Dan akhirnya kita sampai pada ujung cerita kisah si pecandu rindu yang menunggu kekasihnya datang membawa peti emas janji dan sebongkah harapan untuk hidup bersama.
Di akhir cerita, si pecandu rindu menyadari bahwa dia tak pernah dihargai, dan satu-satunya yang dihargai kekasihnya hanyalah ego.
Si penikmat ego menjelma menjadi bedebah yang memuakan, membawa segenggam kebencian nan pekat untuk pecandu rindu.
Hati adalah tempat terbaik menyimpan cinta pun benci, untungnya si pecandu rindu paham sekali bahwa si bedebah penikmat ego itu harus sudah berhenti ditunggu, dan bukan lagi harus menjadi yang terkasih. Sebab ketulusan terlalu indah untuk dilemparkan pada sumur-sumur kemunafikan orang-orang yang tak mengerti tentang kesetiaan.
Tuhan Maha Baik, tidak pernah Dia tidak memberi penawar atas luka-luka hambanya.
Si pecandu rindu kini mulai menata kepingan-kepingan jiwa yang berserak di semesta kecil dirinya. Mencari arti lain dari menunggu. Kelak suatu hari si penikmat ego yang bedebah itu mengerti. Karena barangkali, Tuhan akan memberi kesempatan padanya mencicipi luka orang lain yang tersakiti.
Kini si pecandu rindu tak lagi dipecundangi waktu, tak lagi menunggu si bedebah. Ketika terjaga kala malam, tak lagi dihantui kenangan. Semua sudah berubah. Seperti biasa saja.
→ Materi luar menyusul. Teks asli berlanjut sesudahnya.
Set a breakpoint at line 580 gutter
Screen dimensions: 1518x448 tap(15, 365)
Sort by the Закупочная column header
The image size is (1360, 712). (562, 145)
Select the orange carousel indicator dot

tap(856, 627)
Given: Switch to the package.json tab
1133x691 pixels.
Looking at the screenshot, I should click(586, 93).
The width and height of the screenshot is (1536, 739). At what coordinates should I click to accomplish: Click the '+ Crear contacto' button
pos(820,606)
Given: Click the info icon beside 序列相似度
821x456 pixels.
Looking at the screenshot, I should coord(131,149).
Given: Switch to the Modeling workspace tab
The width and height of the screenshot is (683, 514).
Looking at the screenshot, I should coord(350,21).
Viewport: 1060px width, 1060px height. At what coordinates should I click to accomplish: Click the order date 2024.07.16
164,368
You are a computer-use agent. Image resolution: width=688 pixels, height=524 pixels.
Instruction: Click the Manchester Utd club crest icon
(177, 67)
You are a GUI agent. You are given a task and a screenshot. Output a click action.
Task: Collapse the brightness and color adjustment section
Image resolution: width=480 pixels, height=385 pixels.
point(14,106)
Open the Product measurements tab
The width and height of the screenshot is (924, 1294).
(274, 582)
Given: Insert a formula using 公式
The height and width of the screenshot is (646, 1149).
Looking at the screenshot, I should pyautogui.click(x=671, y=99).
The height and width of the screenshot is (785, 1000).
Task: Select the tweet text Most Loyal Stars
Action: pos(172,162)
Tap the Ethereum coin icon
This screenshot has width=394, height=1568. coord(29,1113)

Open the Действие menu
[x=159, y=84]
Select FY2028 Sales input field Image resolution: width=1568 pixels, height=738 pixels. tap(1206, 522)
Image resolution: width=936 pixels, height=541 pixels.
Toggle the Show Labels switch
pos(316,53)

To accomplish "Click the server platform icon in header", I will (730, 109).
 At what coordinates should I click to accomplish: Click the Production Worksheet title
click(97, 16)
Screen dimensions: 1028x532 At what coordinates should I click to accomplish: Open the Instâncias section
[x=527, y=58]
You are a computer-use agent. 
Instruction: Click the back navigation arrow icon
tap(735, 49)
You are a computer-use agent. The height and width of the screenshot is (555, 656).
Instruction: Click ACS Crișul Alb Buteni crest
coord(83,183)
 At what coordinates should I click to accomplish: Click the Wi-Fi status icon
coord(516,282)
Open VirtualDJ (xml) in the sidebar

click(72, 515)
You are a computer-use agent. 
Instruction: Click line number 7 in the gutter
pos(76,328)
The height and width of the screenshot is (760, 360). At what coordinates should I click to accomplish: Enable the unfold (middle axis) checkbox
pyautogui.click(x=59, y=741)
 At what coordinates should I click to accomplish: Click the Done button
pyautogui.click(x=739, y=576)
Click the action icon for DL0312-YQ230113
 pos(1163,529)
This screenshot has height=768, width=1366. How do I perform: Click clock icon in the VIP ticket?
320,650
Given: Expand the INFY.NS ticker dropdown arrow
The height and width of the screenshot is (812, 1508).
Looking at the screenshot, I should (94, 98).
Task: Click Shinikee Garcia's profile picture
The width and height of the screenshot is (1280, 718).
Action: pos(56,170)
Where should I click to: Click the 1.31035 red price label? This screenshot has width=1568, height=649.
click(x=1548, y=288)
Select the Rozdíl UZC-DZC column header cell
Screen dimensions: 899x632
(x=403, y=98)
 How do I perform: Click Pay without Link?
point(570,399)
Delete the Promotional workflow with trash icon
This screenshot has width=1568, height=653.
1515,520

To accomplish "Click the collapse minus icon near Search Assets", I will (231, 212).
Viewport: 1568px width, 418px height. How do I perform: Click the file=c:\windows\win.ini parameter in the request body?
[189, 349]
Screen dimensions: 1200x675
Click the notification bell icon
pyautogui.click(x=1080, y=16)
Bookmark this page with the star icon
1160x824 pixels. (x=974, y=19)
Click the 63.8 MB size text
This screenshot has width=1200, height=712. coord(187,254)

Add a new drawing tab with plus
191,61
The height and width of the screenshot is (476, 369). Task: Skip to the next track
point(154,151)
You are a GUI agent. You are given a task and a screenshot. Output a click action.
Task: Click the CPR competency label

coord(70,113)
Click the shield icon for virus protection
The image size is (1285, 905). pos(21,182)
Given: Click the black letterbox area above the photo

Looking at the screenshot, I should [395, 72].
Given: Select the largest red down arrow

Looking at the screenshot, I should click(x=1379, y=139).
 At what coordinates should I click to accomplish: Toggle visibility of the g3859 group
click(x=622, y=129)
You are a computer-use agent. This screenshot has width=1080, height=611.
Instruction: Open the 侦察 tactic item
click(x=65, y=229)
Memang, semesta tak pernah beri kesempatan orang baik terlarut dalam permainan orang-orang munafik. Segera saja tanda-tanda semesta untuk mengisyaratkan bahwa berhenti adalah pilihan, selalu terjadi.
Si pecandu rindu harus membenci si bedebah dengan sopan dan hati-hati, sebab kebencian akan membawanya pada lorong-lorong gelap kenelangsaan. Dan mati di dalamnya adalah petaka.
Si pecandu rindu kini menjelma menjadi si peramu rasa. Mencari hati lain yang lebih bersih, Mengubur bencinya pada si bedebah kemudian Menggantung asanya pada bulan dan bintang-bintang. Kelak kan kau temukan ia di langit.